What blew up my 16-bit programs was that the OS group had renumbered
the system calls. I called back to Westboro and talked to Claude Finn,
who managed the OS group. He said, "Yeah, I renumbered them, it made
the tables smaller."
* I * D * I * O * T * ! * ! * ! *
Now, I like Claude but he sure blew binary compatability for an utterly
trivial reason. He probably saved about 10 or 20 bytes! Half the
system calls in the 16-bit machine had the high-order bit on, because
they were handled by a "ghost" process due to 64K address space
limits. The other half were handled directly by the kernel. So there
were two tables and the code looked at the high order bit to figure
which one to use. Claude renumbered all the ghost calls to be sequential
with the kernel calls, so he wouldn't have to test the high bit and use
two tables any more.
What blew me away was that, as a good programmer and as the manager
of an operating system group, he didn't see that he had done any harm.

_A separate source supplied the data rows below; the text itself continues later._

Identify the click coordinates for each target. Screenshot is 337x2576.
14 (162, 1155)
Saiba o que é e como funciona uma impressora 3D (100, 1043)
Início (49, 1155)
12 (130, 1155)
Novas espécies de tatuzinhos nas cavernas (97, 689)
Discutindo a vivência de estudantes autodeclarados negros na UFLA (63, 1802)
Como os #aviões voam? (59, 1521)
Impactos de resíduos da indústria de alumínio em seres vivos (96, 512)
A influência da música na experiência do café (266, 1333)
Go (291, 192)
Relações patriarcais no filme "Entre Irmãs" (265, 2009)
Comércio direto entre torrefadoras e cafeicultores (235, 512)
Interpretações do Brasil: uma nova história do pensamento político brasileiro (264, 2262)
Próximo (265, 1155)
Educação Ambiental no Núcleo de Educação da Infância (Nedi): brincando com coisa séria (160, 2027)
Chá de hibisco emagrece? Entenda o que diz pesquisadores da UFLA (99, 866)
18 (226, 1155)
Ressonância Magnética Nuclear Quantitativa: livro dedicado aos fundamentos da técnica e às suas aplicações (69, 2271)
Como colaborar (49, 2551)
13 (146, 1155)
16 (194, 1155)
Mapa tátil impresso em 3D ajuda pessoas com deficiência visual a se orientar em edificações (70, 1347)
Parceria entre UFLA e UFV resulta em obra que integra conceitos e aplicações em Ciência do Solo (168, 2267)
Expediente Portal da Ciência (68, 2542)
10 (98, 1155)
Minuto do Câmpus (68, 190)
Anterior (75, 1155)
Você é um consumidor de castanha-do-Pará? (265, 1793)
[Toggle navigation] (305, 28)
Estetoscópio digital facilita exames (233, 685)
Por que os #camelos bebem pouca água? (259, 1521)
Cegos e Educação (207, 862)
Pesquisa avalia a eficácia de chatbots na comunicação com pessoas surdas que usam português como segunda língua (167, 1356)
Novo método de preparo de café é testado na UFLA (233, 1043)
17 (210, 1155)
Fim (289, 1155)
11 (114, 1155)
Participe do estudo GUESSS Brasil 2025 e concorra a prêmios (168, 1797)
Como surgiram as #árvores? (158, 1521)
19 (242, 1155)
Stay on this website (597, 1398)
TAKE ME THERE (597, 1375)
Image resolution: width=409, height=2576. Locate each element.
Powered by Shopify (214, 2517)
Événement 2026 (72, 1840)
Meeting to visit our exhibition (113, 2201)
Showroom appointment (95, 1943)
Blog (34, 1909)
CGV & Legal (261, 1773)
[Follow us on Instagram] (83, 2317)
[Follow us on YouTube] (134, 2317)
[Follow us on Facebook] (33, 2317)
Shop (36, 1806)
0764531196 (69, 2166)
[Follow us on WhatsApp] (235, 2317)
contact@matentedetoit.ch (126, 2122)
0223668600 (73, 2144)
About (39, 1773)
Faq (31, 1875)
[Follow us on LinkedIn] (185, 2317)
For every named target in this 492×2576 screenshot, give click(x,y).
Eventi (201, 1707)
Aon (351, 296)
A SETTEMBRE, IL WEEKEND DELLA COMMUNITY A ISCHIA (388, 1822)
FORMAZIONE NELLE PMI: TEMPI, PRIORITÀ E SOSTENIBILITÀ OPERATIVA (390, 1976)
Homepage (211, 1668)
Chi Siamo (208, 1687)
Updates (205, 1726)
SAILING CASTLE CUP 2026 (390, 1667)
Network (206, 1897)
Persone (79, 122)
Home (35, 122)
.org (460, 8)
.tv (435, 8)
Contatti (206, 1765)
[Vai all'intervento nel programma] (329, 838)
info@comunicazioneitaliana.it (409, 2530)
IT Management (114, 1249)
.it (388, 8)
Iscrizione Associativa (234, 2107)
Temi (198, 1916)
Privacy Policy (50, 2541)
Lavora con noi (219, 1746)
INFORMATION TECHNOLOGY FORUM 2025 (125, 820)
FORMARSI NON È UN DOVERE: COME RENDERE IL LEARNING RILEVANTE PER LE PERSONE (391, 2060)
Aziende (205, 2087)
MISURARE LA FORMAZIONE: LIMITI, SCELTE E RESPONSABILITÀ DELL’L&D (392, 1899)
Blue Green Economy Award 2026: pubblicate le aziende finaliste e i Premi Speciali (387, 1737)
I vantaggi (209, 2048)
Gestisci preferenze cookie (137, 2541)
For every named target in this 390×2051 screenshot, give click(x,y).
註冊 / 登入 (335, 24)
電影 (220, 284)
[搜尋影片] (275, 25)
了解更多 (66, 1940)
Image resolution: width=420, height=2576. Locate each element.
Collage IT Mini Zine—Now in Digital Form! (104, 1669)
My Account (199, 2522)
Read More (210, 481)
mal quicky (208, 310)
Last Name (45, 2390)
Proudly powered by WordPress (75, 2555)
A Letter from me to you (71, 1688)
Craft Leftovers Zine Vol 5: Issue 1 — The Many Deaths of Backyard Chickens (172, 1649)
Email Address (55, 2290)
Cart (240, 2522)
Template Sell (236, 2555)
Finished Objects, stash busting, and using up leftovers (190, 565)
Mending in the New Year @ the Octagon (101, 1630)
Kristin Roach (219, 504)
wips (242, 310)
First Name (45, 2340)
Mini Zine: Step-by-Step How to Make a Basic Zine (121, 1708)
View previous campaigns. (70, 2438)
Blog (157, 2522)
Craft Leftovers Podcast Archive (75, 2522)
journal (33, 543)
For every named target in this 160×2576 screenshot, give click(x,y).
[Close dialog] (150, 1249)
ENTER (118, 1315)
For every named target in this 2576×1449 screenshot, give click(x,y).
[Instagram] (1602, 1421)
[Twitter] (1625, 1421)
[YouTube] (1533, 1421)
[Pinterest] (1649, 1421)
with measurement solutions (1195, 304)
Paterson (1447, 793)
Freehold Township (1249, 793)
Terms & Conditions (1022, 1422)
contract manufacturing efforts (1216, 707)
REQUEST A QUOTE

Of course, DG has never fixed this mistake, either, though Claude has
moved on. (They could add back the second table and support the old
ghost call numbers with the same trivial effort it took to remove
them.) By now nobody expects them to -- except me. But I'm not a DG
customer. I wonder how many customer-years of time were burned to save
those 20 bytes, and how many of them knew why?
--
John Gilmore {sun,ptsfa,lll-crg,ihnp4}!hoptoad!gnu g...@ingres.berkeley.edu
Love your country but never trust its government.